PROBLEM DETAILS
Add 22 to every coordinate in the answers and write out all the lines again in full, covering only the stretch from the line containing "Task: Click the C++ file icon in breadcrumbs" through the line containing "will (x=40, y=269).".

☆ ☆ ☆ ☆ ☆

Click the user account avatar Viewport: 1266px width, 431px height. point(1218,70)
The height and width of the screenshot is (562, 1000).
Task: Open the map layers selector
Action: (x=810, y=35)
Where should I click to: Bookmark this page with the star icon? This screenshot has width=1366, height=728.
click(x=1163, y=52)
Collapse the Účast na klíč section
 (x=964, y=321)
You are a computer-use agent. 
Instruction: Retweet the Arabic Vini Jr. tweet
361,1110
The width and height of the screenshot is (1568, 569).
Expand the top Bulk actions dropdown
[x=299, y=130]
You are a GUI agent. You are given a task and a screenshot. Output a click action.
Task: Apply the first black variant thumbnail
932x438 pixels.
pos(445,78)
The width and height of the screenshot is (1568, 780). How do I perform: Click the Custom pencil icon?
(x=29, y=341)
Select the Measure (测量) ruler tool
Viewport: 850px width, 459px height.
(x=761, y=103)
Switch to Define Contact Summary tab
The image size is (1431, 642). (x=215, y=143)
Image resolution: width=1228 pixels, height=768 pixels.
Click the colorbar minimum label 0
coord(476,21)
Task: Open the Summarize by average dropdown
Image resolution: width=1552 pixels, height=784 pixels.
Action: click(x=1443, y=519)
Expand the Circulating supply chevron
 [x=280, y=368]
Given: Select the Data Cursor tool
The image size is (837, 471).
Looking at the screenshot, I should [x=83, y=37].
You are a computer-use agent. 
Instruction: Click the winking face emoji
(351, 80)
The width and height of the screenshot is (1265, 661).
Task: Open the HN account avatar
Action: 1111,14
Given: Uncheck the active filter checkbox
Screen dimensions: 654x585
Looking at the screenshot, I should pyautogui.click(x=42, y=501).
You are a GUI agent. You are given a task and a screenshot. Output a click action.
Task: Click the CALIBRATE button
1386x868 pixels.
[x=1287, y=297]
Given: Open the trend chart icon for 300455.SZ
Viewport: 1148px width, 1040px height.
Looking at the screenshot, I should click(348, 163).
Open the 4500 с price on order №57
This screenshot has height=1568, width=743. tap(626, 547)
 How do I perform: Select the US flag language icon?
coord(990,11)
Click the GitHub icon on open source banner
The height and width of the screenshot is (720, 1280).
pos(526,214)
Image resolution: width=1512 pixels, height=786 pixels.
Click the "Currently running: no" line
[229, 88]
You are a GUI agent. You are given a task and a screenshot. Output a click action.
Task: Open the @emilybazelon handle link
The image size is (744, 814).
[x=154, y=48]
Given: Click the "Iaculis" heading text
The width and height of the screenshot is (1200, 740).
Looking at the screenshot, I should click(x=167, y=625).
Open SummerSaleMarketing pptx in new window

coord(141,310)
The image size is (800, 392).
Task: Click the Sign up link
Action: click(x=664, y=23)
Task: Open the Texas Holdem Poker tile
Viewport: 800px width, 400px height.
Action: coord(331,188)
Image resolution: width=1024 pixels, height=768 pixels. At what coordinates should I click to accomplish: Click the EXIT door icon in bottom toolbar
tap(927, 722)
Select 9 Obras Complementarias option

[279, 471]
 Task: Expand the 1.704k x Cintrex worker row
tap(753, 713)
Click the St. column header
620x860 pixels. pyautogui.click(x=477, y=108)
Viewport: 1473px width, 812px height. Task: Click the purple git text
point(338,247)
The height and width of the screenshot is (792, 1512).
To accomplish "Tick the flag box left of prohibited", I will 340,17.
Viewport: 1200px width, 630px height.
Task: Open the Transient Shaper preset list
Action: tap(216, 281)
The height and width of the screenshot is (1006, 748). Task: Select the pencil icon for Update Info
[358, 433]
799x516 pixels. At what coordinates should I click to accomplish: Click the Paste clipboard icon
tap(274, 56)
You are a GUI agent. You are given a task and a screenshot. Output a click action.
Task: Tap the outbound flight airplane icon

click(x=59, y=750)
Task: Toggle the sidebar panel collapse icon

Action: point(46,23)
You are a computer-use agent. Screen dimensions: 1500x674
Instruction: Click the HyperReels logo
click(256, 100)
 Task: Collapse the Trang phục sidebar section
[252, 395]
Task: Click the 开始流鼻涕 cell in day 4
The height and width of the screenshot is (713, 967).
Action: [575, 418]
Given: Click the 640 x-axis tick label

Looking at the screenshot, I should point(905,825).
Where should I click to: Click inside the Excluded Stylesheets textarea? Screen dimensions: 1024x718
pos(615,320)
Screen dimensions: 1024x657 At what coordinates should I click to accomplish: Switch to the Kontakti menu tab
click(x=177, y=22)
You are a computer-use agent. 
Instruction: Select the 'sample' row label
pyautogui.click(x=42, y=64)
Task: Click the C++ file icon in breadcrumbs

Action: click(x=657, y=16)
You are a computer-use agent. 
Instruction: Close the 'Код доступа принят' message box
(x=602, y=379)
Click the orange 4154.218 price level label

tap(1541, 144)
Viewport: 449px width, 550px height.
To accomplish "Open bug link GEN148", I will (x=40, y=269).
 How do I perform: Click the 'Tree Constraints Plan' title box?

☆ ☆ ☆ ☆ ☆

EXPECTED OUTPUT
Task: Click the C++ file icon in breadcrumbs

Action: click(x=679, y=38)
You are a computer-use agent. 
Instruction: Close the 'Код доступа принят' message box
(x=624, y=401)
Click the orange 4154.218 price level label

tap(1563, 166)
Viewport: 449px width, 550px height.
To accomplish "Open bug link GEN148", I will (x=62, y=291).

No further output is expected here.